*EXCERPTED RECORDS*
--------------------------------
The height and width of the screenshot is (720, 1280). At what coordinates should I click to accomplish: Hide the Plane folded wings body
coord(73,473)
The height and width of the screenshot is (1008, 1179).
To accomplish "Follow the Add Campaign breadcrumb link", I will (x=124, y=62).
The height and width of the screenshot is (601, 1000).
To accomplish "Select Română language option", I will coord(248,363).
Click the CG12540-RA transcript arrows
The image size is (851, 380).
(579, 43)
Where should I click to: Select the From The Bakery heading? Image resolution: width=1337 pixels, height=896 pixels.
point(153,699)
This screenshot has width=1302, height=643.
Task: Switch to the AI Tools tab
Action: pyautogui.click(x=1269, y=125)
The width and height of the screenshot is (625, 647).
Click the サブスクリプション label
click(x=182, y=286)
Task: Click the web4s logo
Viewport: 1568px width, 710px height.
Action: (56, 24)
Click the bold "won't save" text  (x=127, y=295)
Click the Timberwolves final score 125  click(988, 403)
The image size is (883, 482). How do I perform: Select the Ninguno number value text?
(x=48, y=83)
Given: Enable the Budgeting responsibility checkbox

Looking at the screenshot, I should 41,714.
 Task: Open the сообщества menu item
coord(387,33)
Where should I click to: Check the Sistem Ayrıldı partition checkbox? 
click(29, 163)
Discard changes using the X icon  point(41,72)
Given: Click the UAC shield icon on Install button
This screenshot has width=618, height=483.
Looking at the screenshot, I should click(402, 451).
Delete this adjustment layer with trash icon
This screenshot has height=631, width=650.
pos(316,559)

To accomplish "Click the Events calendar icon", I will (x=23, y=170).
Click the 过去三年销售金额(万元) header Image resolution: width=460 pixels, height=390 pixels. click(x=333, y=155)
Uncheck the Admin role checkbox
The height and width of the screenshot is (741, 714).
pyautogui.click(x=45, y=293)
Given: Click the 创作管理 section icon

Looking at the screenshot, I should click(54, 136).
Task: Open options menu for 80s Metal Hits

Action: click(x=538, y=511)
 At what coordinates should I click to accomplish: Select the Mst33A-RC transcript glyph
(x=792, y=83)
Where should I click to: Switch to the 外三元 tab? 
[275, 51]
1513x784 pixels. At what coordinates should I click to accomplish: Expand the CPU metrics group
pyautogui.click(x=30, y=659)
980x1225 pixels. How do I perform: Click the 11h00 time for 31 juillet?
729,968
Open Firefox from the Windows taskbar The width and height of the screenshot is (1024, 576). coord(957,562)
--------------------------------
*ACTIVITY*
Print out all the material above, unaltered.

*WRITTEN SOLUTION*
The height and width of the screenshot is (720, 1280). At what coordinates should I click to accomplish: Hide the Plane folded wings body
coord(73,473)
The height and width of the screenshot is (1008, 1179).
To accomplish "Follow the Add Campaign breadcrumb link", I will (x=124, y=62).
The height and width of the screenshot is (601, 1000).
To accomplish "Select Română language option", I will coord(248,363).
Click the CG12540-RA transcript arrows
The image size is (851, 380).
(579, 43)
Where should I click to: Select the From The Bakery heading? Image resolution: width=1337 pixels, height=896 pixels.
point(153,699)
This screenshot has width=1302, height=643.
Task: Switch to the AI Tools tab
Action: pyautogui.click(x=1269, y=125)
The width and height of the screenshot is (625, 647).
Click the サブスクリプション label
click(x=182, y=286)
Task: Click the web4s logo
Viewport: 1568px width, 710px height.
Action: (56, 24)
Click the bold "won't save" text  (x=127, y=295)
Click the Timberwolves final score 125  click(988, 403)
The image size is (883, 482). How do I perform: Select the Ninguno number value text?
(x=48, y=83)
Given: Enable the Budgeting responsibility checkbox

Looking at the screenshot, I should 41,714.
 Task: Open the сообщества menu item
coord(387,33)
Where should I click to: Check the Sistem Ayrıldı partition checkbox? 
click(29, 163)
Discard changes using the X icon  point(41,72)
Given: Click the UAC shield icon on Install button
This screenshot has width=618, height=483.
Looking at the screenshot, I should click(402, 451).
Delete this adjustment layer with trash icon
This screenshot has height=631, width=650.
pos(316,559)

To accomplish "Click the Events calendar icon", I will (x=23, y=170).
Click the 过去三年销售金额(万元) header Image resolution: width=460 pixels, height=390 pixels. click(x=333, y=155)
Uncheck the Admin role checkbox
The height and width of the screenshot is (741, 714).
pyautogui.click(x=45, y=293)
Given: Click the 创作管理 section icon

Looking at the screenshot, I should click(54, 136).
Task: Open options menu for 80s Metal Hits

Action: click(x=538, y=511)
 At what coordinates should I click to accomplish: Select the Mst33A-RC transcript glyph
(x=792, y=83)
Where should I click to: Switch to the 外三元 tab? 
[275, 51]
1513x784 pixels. At what coordinates should I click to accomplish: Expand the CPU metrics group
pyautogui.click(x=30, y=659)
980x1225 pixels. How do I perform: Click the 11h00 time for 31 juillet?
729,968
Open Firefox from the Windows taskbar The width and height of the screenshot is (1024, 576). coord(957,562)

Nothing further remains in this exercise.